Trump dévoile sa nouvelle vision pour le Moyen-Orient : sanctions levées en Syrie, pression sur l’Iran et espoir de paix régionale
Trump dévoile sa nouvelle vision pour le Moyen-Orient : sanctions levées en Syrie, pression sur l’Iran et espoir de paix régionale

Lors de son premier déplacement international majeur depuis son retour à la Maison-Blanche, Donald Trump a présenté ce mardi à Riyad une nouvelle doctrine américaine pour le Moyen-Orient. Misant sur la stabilité économique et l’effacement des conflits passés, le président américain a multiplié les gestes spectaculaires : levée des sanctions contre la Syrie, appel à un nouvel accord nucléaire avec l’Iran, et pressions pour une normalisation entre l’Arabie saoudite et Israël.

Dans un discours prononcé lors d’un forum d’investissement, Trump a salué l’Arabie saoudite comme un modèle pour la région, vantant les efforts du prince héritier Mohammed ben Salmane en matière de développement économique. Il a appelé à tourner la page de décennies de guerres et d’interventions américaines « dans des sociétés complexes que nous ne comprenions même pas », rejetant explicitement l’approche des « faiseurs de nations » et des interventionnistes.

Parmi les annonces les plus retentissantes figure la décision de Trump de lever les sanctions américaines contre la Syrie, alors qu’il s’apprête à rencontrer à Riyad le nouveau président syrien, Ahmad al-Sharaa, un ancien insurgé ayant renversé Bachar al-Assad en décembre dernier. Le président américain a justifié ce geste par les appels insistants de dirigeants du Golfe et du président turc Erdogan, espérant voir la Syrie suivre les pas de l’Arabie saoudite en matière de « transformation positive ».

Trump a aussi évoqué les relations avec l’Iran, proposant une nouvelle ouverture diplomatique mais avertissant que le temps pressait. « Si les dirigeants iraniens rejettent cette main tendue, nous n’aurons pas d’autre choix que de revenir à une pression maximale », a-t-il prévenu, en menaçant de réduire à zéro les exportations pétrolières du pays.

Autre axe stratégique : le dossier israélo-saoudien. Trump a appelé Riyad à rejoindre les Accords d’Abraham, entamés sous sa première présidence, et à reconnaître Israël « en temps voulu ». Toutefois, l’attaque du Hamas contre Israël le 7 octobre 2023 a bouleversé les dynamiques régionales, et la monarchie saoudienne continue de conditionner toute reconnaissance à la création d’un État palestinien.

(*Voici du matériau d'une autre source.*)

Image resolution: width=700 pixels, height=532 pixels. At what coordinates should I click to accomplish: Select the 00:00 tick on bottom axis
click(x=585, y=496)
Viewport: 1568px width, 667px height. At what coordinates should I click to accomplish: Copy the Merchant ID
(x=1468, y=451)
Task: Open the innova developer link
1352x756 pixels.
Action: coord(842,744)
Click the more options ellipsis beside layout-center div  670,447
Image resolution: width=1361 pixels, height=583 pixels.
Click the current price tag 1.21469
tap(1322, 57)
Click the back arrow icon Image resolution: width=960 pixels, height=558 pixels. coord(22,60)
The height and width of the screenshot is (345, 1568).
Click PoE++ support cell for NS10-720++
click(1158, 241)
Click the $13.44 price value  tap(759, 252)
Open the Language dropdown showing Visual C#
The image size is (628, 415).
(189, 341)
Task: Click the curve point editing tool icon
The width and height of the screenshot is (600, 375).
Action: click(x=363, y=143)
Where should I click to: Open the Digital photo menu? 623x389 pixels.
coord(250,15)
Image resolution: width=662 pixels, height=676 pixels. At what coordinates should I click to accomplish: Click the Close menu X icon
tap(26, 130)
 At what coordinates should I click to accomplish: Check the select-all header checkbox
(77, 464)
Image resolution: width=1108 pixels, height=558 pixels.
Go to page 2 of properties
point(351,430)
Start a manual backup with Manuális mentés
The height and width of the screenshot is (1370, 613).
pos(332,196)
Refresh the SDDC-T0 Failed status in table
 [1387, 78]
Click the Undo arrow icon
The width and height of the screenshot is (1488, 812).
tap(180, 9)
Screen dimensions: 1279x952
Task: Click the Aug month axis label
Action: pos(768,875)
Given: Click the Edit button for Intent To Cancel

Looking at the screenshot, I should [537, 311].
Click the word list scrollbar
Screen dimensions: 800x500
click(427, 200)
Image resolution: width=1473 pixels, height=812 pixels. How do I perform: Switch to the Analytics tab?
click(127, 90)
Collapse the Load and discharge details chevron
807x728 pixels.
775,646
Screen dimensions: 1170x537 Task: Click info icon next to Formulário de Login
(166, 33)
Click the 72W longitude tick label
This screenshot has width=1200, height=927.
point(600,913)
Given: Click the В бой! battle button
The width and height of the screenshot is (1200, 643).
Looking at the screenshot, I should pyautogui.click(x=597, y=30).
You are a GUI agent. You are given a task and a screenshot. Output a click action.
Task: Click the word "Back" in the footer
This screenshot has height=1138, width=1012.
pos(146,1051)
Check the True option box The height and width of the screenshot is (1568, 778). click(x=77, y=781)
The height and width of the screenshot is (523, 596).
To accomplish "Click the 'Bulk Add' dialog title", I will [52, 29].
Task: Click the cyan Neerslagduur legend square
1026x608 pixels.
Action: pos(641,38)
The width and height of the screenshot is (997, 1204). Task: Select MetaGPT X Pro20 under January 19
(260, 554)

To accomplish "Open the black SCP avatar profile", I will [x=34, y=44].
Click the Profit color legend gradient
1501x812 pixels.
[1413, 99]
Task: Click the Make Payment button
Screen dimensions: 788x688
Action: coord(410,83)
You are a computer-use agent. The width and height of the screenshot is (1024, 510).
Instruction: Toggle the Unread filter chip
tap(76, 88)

Ce voyage a aussi été marqué par une mise en scène soigneusement orchestrée par le prince héritier. Accueilli avec faste à son arrivée à l’aéroport de Riyad, escorté par des chasseurs F-15 saoudiens, Trump a signé avec les autorités saoudiennes une série d’accords bilatéraux dans les domaines militaire, judiciaire, culturel et économique. Le prince a également promis quelque 600 milliards de dollars d’investissements dans l’économie américaine, tandis que Trump en a suggéré le double à venir.

Le contraste avec la visite du président Joe Biden en 2022 est saisissant. À l’époque, les relations étaient tendues en raison du rôle présumé du prince dans le meurtre du journaliste Jamal Khashoggi. Ce sombre épisode semblait toutefois oublié ce mardi, alors que Mohammed ben Salmane côtoyait des figures majeures du monde des affaires, de Stephen Schwarzman (Blackstone) à Elon Musk.

Enfin, cette tournée au Moyen-Orient mènera Trump au Qatar et aux Émirats arabes unis, où il est également attendu pour annoncer de nouveaux projets, notamment dans l’intelligence artificielle et la coopération énergétique. Ces pays accueillent déjà plusieurs projets immobiliers de luxe pilotés par la Trump Organization, dirigée par ses fils aînés.

Avec ce voyage, Donald Trump semble vouloir redessiner en profondeur la politique américaine dans la région : moins d’idéologie, plus de pragmatisme, et une diplomatie fondée sur les affaires et les alliances stratégiques.